Potée auvergnate maison aux saucisses fumées, choux vert et pommes de terre
★★★★★5.0 (1)Ingrédients
- 1 palette de porc demi-sel (env. 800 g à 1 kg)
- 1 jarret de porc (env. 700 g à 900 g)
- 4 saucisses fumées d’Auvergne (env. 400 g)
- 1/2 chou vert frisé (env. 600 g, émincé)
- 6 pommes de terre (type chair ferme, env. 900 g à 1 kg, entières)
- 2 carottes (env. 150-200 g, en rondelles)
- 1 gros oignon (ou 2 moyens)
- 2 gousses d’ail
- 1 bouquet garni (thym, laurier)
- poivre noir
- eau (quantité pour couvrir, env. 1,8 à 2,2 L)
Préparation
- Dessaler la palette de porc demi-sel si nécessaire : tremper 4 à 12 h dans l’eau froide (changer l’eau 1 à 2 fois), puis rincer.

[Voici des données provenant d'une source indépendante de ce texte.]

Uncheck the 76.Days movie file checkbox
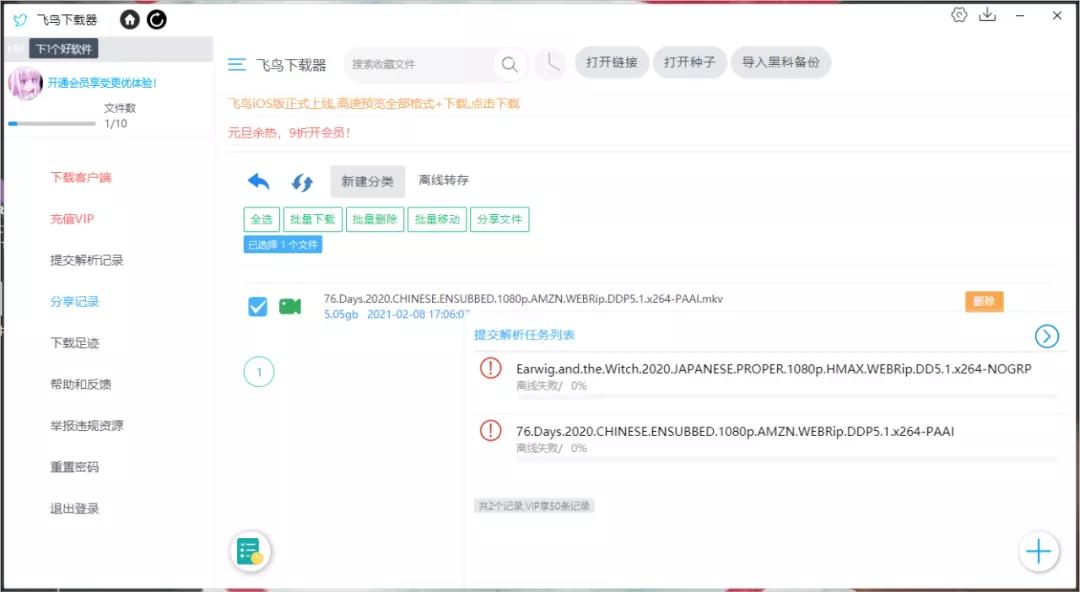Screen dimensions: 1080x592 (258, 306)
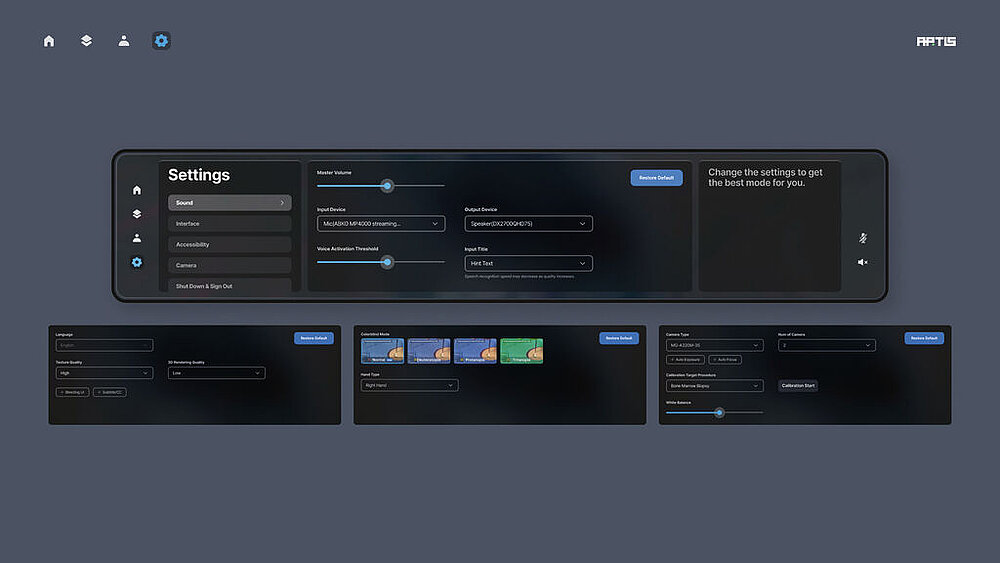Screen dimensions: 1000x563
Task: Mute the microphone with the mic-off icon
Action: coord(862,238)

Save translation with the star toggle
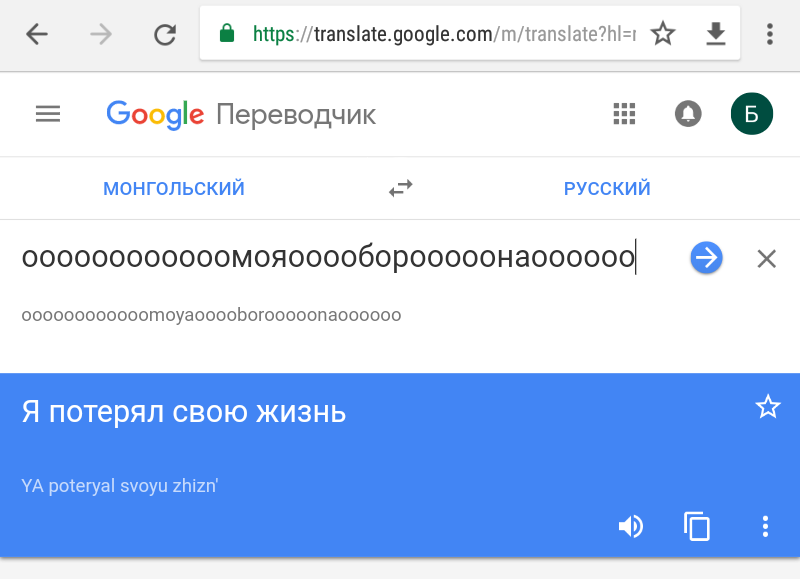coord(767,406)
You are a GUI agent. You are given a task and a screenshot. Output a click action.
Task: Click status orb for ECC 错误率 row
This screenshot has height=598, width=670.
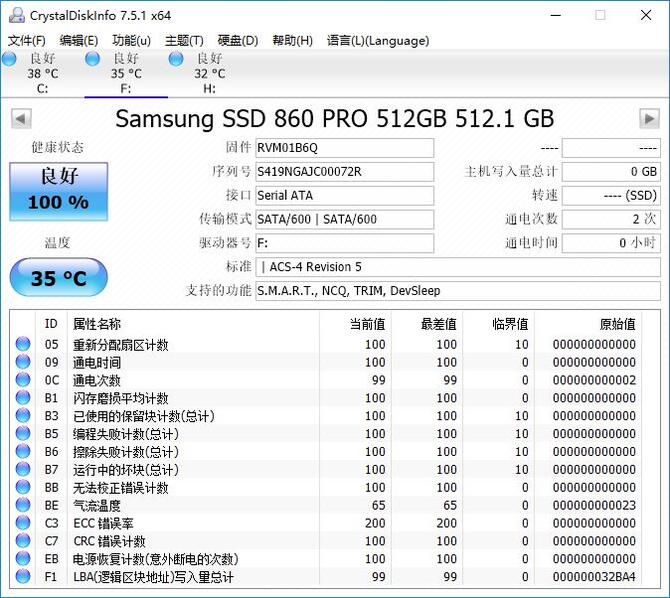click(x=23, y=523)
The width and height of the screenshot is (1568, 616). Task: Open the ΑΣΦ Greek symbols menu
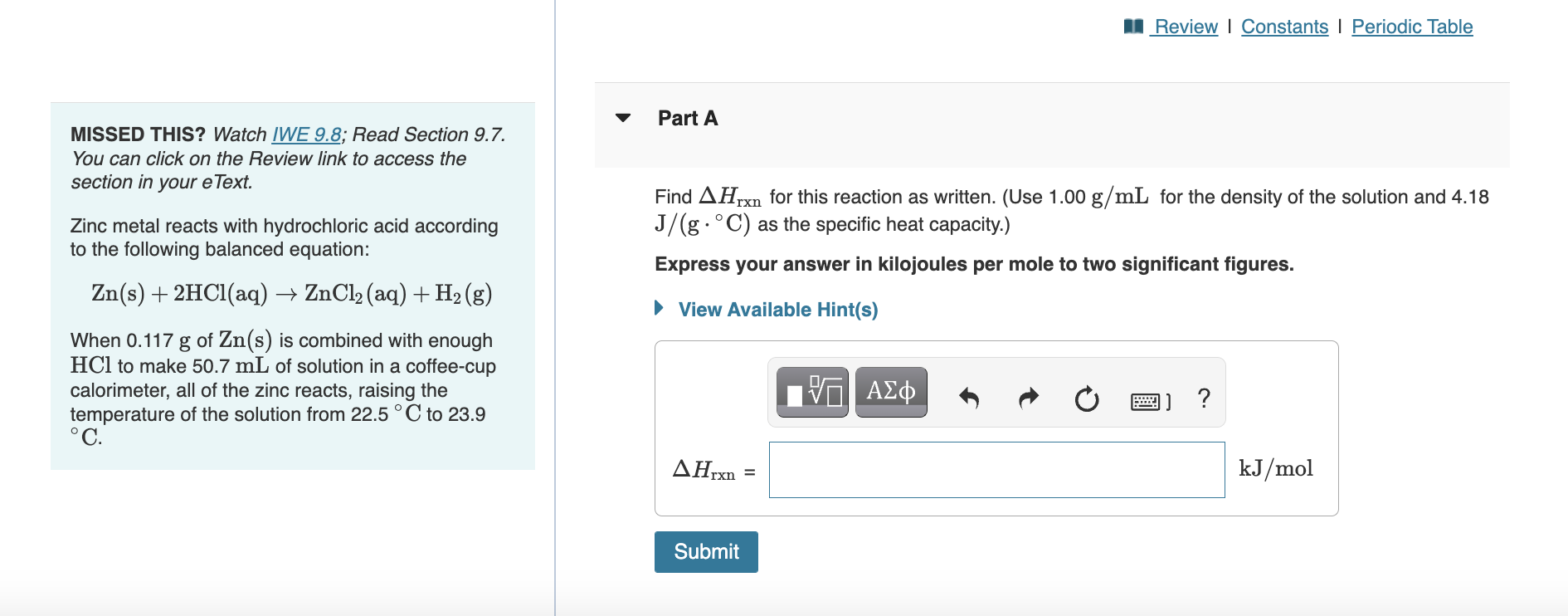point(890,392)
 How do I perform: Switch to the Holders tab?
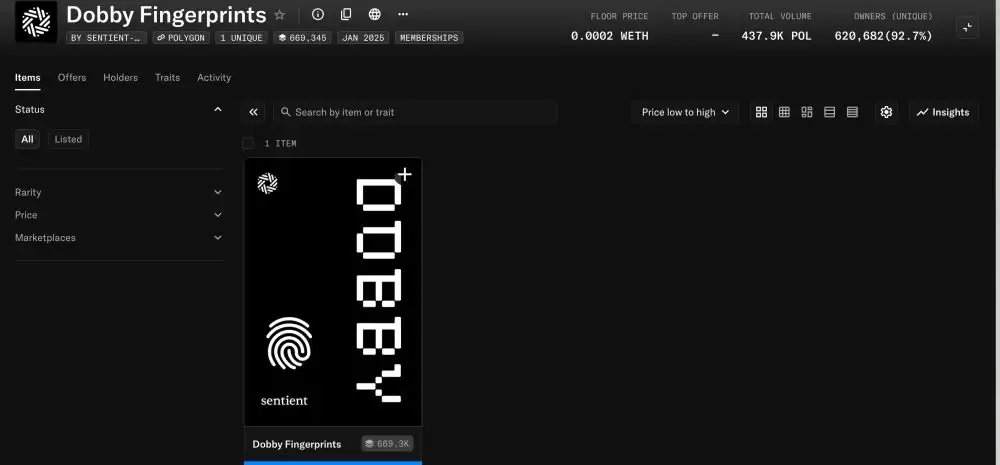120,77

- Dans une grande marmite, déposer jarret et palette. Couvrir d’eau froide, porter à frémissement et écumer les premières impuretés.
- Ajouter l’oignon coupé en quartiers, l’ail écrasé et le bouquet garni. Laisser mijoter 1 h 30 à 2 h, à frémissement doux.
- Ajouter les carottes puis le chou frisé émincé. Poursuivre la cuisson 30 à 45 min, jusqu’à ce que le chou soit tendre mais encore structuré.
- Ajuster l’assaisonnement : poivrer et goûter (le demi-sel peut suffire). Ajouter les pommes de terre (entières ou coupées en deux selon taille) à mi-cuisson de cette phase.
- En fin de cuisson (10 à 15 min avant la fin), ajouter les saucisses fumées coupées en tronçons pour préserver leur tenue et leur parfum.
- Vérifier la cuisson (pommes de terre fondantes, viandes tendres). Servir très chaud avec viandes et légumes, bien nappé de bouillon.